In Deutschland können die Notrufe neben Deutsch auch in Englisch und mit Hilfe von Übersetzern auch in den anderen europäischen Sprachen beantwortet werden, berichtet die Brüsseler Kommission auf ihrer Webseite. "Wird ein Notruf in einer Fremdsprache abgesetzt, ist dies ein bislang ungelöstes Problem", gibt hingegen Knorr zu bedenken. In den Feuerwehr- und Rettungsdienst-Leitstellen kann der sogenannte Disponent, also jene Person, die den Notruf entgegennimmt, zwar meist auf Englisch antworten. "Das ist aber auch eine Generationenfrage", räumt der Feuerwehrmann ein. Nicht alle Kollegen seien immer fit in Englisch. Rufe jemand an, der beispielsweise nur Ungarisch spreche, gebe es ein Problem.

Die Frankfurter Feuerwehr ist bei Notrufen in einer Fremdsprache dagegen in einer besonderen Situation. "Wir können auf den Dolmetscherservice des Flughafens zurückgreifen", sagt Ralf Grosch von der Zentralen Leitstelle. Es gibt eine Direktleitung zum Flughafen. In einer Art Konferenzschaltung kann dann der Hilferuf in viele Sprachen übersetzt werden.

Menschen in Stresssituation

"Dass wir diesen Service in Anspruch nehmen müssen, kommt aber nicht sehr oft vor", ergänzt Grosch. Denn meistens sprechen Hilfebedürftige oder andere, vor Ort befindliche Personen Englisch.
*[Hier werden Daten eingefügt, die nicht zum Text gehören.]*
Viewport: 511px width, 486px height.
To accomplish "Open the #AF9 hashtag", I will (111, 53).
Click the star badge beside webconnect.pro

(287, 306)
Damit in der Leitstelle darauf reagiert werden kann, steht bei der Frankfurter Feuerwehr einmal im Jahr eine Schulung an. "Da werden auch die medizinischen Fachbegriffe in Englisch gelernt", sagt Grosch.

Immer wieder wählen ausländische Besucher in Frankfurt den Notruf auch in einem besonderen "Notfall": "Da ihr Smartphone in Deutschland kein Netz hat, der Notruf aber funktioniert, glauben sie, dass sie so ihren Provider anrufen", berichtet der Notrufexperte. Wenn sie dann bei der Feuerwehr und dem Rettungsdienst landen, seien die Anrufer überrascht.

Nicht nur fremdsprachige Anrufer sind für die Mitarbeiter der Leitstellen eine Herausforderung. "Man darf nicht vergessen, dass Menschen in Not sich in Stresssituationen befinden", betont Knorr. Mitunter schreie oder weine jemand beim Notruf, was wiederum die Verständigung erschweren könne. "Die Disponenten der rund 400 Leitstellen in Deutschland werden daher in sogenannten geführten Gesprächen geübt", sagt der Vizepräsident des Feuerwehrverbandes. Ziel sei hier eine deutliche Ansprache, um sofort die wichtigsten Informationen erhalten zu können.

Immer mehr Anrufer

So meldet sich die Feuerwehr Bremen mit dem Satz: "Feuerwehr und Rettungsdienst: Wo ist der Notfallort"? Breche das Telefongespräch nach der Antwort ab, könne immer noch Hilfe geschickt werden.

Frage man dagegen nach dem Namen und der Adresse des Anrufenden, könne es zu Fehlinterpretationen kommen. Denn ist der Anrufer bei jemand anderem zu Besuch, gibt aber beim Notruf dann seine eigene Adresse an, könne der Rettungswagen am falschen Zielort landen.

Die schnelle Hilfe per 112 nehmen laut Knorr immer mehr Menschen in Anspruch. Gründe seien die Änderungen in der ärztlichen Notfallversorgung, Konzentrationen in der Krankenhausstruktur und die wachsende Zahl älterer Menschen mit Gesundheitsproblemen. "Leider gibt es immer wieder auch Patienten, die keine Lust haben, lange beim Facharzt zu warten und daher lieber die 112 rufen", sagt Knorr.